The Energy Tribunal ordered KLPC to pay KenGen 95% of the tariff and deposit the rest in a joint account held by both players. However, the payments will only be made for the two months of the interim order. In the new tariff structure, called the capacity charge rate regime endorsed by ERC, KPLC was supposed to pay 80%of the amount based on ‘contracted capacity’ and negotiate the remainder with KenGen based on power outages and ‘other interruptions’ to power generation.
KenGen moved the case to a tribunal for arbitration accusing ERB for trying to force it to sign a supposedly defective long term power agreement with KPLC that reduced its charges from Ksh.2.36 per kWh to Ksh.2.19 per kWh. KenGen says that there were no sufficient provisions for depreciation and taxes, prudent levels of operating and maintenance costs, among other operational details, in determining and approving the charge rates. This it says infringes the provisions of Clause 43 of the Energy Act 2006.

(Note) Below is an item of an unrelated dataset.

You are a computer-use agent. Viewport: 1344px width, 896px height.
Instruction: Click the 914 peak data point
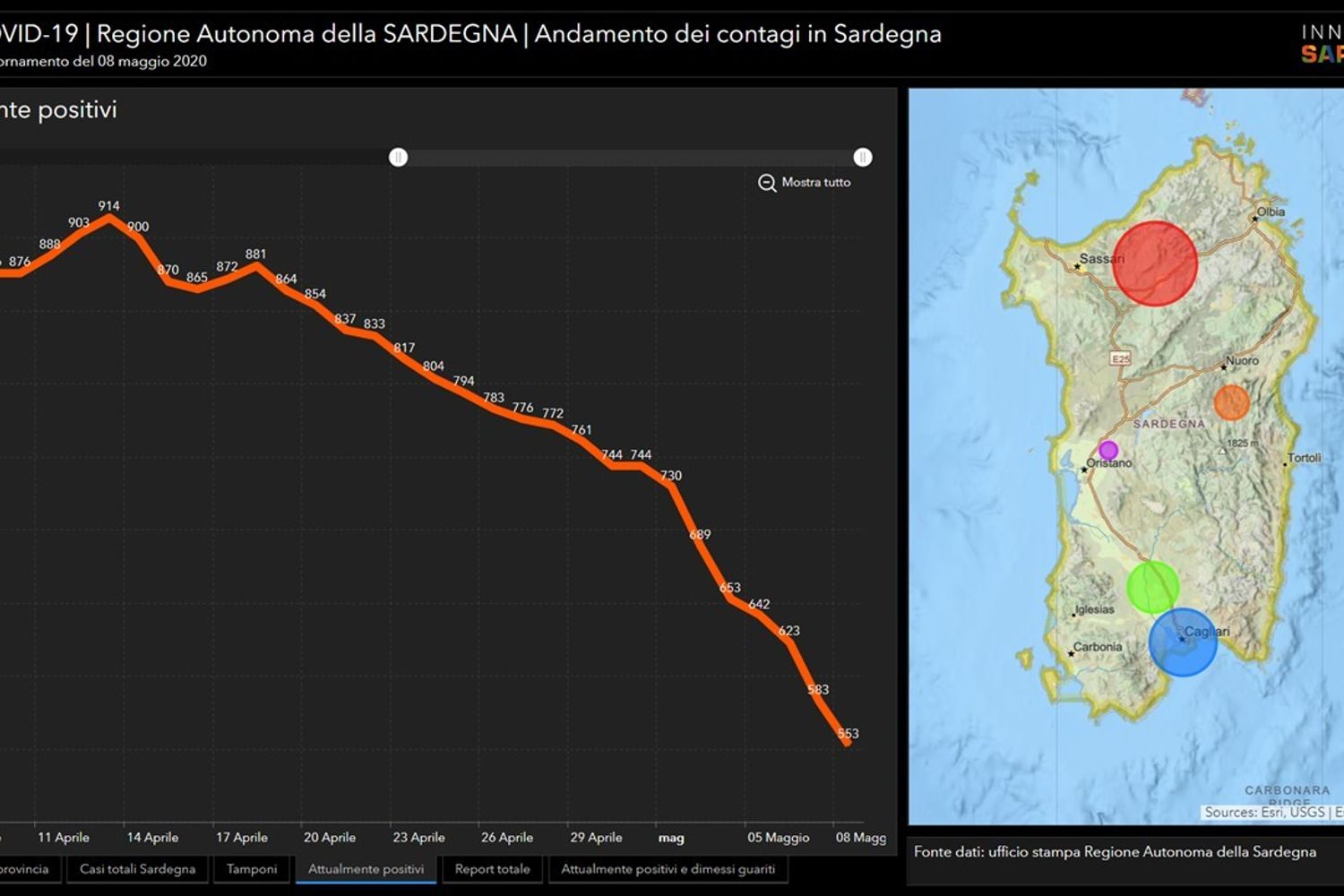point(109,217)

The Energy Tribunal is enshrined in the Energy Act 2006. All disputes in tariffs in the energy sector of Kenya are referred to this tribunal. In 2005, during KenGen’s IPO, transactional advisor PriceWaterHouseCoopers (PWC) recommended revaluation of its assets to ensure that it carried fixed assets values in their books that accurately reflected shareholder value. As a result, KenGen’s depreciation increased from Sh2 billion (US$30m) to Sh3.45 billion ($51m).
The tribunal promised that the implementation of these orders will not lead to increased electricity charges to the consumers.